Cinq minutes plus tard, je suis dans l’impasse. En pénétrant dans le jardin, je manque tomber à la renverse : une vraie jungle ! Où sont passés les carrés de salades et les rangs de fleurs si bien ordonnés dont j’ai l’habitude ? Tout a poussé dans tous les sens dans le réduit : on ne voit plus l’étroite allée, les murs sont entièrement recouverts d’un fouillis vert, des pousses et des rejets jaillissent partout sur le sol. Mais surtout, Miguel gît par terre au milieu de tout ça, à moitié enfoui sous la végétation…

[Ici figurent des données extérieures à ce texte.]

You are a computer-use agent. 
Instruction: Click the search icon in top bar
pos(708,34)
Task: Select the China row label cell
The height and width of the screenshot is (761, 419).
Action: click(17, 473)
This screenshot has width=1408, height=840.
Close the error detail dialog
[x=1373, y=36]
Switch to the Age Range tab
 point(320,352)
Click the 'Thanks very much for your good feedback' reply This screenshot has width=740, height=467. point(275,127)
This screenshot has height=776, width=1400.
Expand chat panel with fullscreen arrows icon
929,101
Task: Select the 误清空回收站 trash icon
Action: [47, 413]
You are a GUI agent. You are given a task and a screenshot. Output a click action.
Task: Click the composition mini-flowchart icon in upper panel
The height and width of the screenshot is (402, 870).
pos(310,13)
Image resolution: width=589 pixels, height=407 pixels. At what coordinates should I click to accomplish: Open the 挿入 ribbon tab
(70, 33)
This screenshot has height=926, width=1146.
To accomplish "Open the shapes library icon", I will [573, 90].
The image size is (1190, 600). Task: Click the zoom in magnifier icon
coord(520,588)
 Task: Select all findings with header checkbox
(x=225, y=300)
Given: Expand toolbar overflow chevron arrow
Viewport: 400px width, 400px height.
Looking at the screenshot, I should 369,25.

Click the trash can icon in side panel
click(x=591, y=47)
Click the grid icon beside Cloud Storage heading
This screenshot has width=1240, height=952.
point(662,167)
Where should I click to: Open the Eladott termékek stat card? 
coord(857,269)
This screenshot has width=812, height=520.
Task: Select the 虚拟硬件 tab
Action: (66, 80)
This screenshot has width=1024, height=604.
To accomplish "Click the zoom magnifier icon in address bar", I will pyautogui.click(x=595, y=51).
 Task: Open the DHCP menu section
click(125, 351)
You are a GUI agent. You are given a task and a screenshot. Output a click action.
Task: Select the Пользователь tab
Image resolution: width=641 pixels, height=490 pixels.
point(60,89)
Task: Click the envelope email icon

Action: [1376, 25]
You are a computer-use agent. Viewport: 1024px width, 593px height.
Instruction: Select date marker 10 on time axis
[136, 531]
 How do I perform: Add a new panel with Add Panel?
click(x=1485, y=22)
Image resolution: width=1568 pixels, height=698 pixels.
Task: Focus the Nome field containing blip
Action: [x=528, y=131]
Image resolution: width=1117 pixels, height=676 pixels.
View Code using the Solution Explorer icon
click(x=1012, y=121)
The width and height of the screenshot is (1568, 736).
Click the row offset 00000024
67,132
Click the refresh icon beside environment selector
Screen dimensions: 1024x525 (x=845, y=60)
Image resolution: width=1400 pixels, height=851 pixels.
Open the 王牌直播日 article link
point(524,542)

Je suis auprès de lui en deux enjambées, m’agenouille et découvre avec consternation que, malgré la chaleur ambiante, lourde et oppressante, il porte une chemise épaisse dont le col est boutonné jusqu’en haut. Quelle idée ! pas étonnant, dans ces conditions, qu’il soit tombé comme une mouche !

Tandis que j’examine son visage, me demandant ce qui a bien pu se passer pour métamorphoser ainsi les lieux – l’étonnante vague de soleil et chaleur des journées précédentes ? – mes doigts qui déboutonnent son col plongent dans une toison douce et abondante : des poils. C’est du moins ce que je crois d’abord… J’approche mon stéthoscope et pose les yeux sur le triangle soyeux qui apparaît dans l’échancrure : il luit d’une drôle de couleur, un éclat vert… Je me penche pour mieux observer, explorant simultanément la zone du bout des doigts… Tout à coup la lumière se fait dans mon cerveau : ce ne sont pas des poils que je touche, c’est… une touffe d’herbe ! Il y a de l’herbe sur la poitrine de Miguel, de l’herbe qui pousse, humide et fraîche, drue ! …et aussi sur le dessus de ses poignets, le long de ses bras, au bas de ses jambes… !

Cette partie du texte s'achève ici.